Justices to Consider Life-Without-Parole Sentences in D.C. Sniper Case

October 15, 2019 by Dan McCue
The stolen Bushmaster XM-15 rifle used by Muhammad and Malvo during their attacks. (Photo courtesy the FBI)

WASHINGTON – Do a pair of decisions by the U.S. Supreme Court require the resentencing of Lee Boyd Malvo, the surviving assailant in the D.C. sniper case?

That’s the question the justices will consider when it convenes Wednesday to hear oral arguments in the case Mathena v. Malvo.

For three weeks in October 2002, Malvo, who was 17 at the time, and John Allen Muhammad, terrorized the Washington, D.C. area by carrying out a series of coordinated shootings in the states of Maryland, Virginia and the District of Columbia.

The duo randomly shot and killed 12 people and severely injured six others before being arrested on October 24, 2002, after they were found, sleeping, at a rest stop near Myersville, Maryland.

It was later determined the Washington shootings were just the latest in a multi-state murder and robbery spree.

Muhammad was sentenced to death and died by lethal injection in November 2009. Malvo, meanwhile, was sentenced to six consecutive life sentences without parole.
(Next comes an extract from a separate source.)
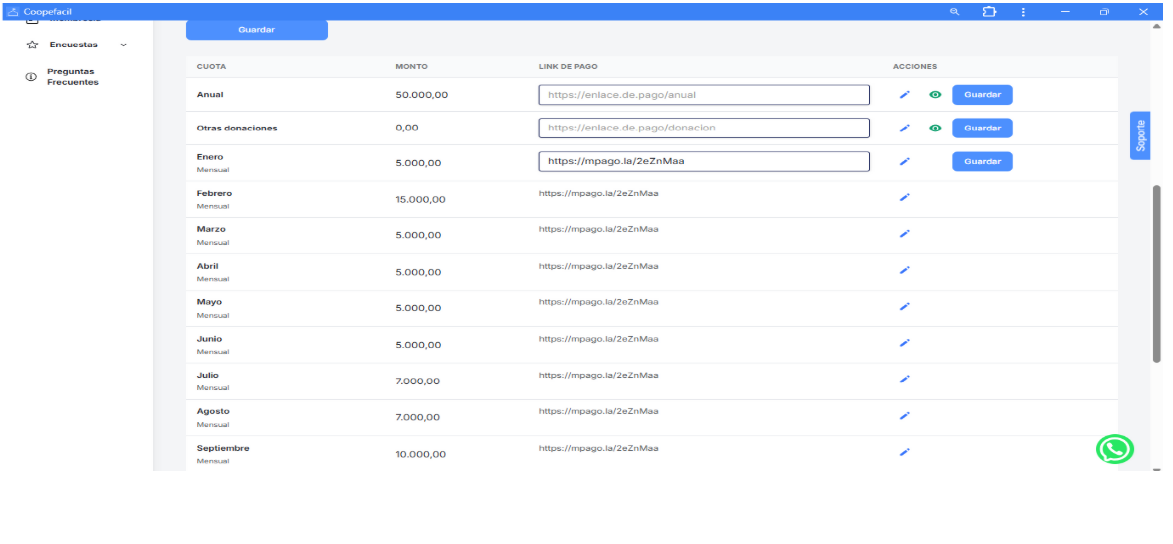This screenshot has width=1173, height=544.
Task: Open the three-dot menu in title bar
Action: click(1023, 11)
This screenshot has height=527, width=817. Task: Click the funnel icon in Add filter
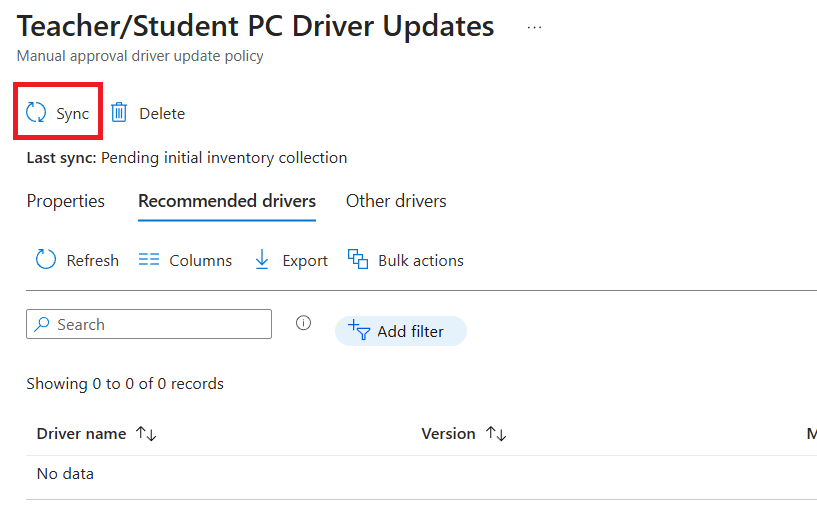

Three years later, in 2012, the Supreme Court ruled in Miller v. Alabama that mandatory life-without-parole sentences for defendants who were under the age of 18 when they committed their crimes violated the Eighth Amendment’s ban on cruel and unusual punishment.

Four years later, in Montgomery v. Louisiana, the court ruled that Miller’s ban on life-without-parole sentences applies retroactively to convictions that had become final before Miller was decided.

In the wake of the court’s decision in Miller, Malvo went to federal district court in Virginia, seeking a ruling that his sentences were unconstitutional.

The district court agreed, and the 4th U.S. Circuit Court of Appeals upheld that decision, holding that while Malvo’s crimes were “the most heinous, random acts of premeditated violence conceivable,” the jury and judge at his trial had not considered whether a less severe sentence might be more appropriate in light of his youth.

Virginia then petitioned the High Court take the case. The state argues Miller dealt only with mandatory life-without-parole sentences. It further argues that Montgomery only made the court’s limited ruling in Miller retroactive.

The state maintains nothing in the court’s two rulings apply in the Malvo case.

It goes on to argue that if the justices also want to declare that non mandatory life-without-parole sentences for juveniles are unconstitutional, they should do so in a case involving a direct appeal of a sentence, and not in the current case.

Attorneys for Malvo argue that the intent of Miller and Montgomery are clear, and that if Virginia’s position prevails, juries in the state will never have to consider a juvenile offender’s youth before imposing life without parole.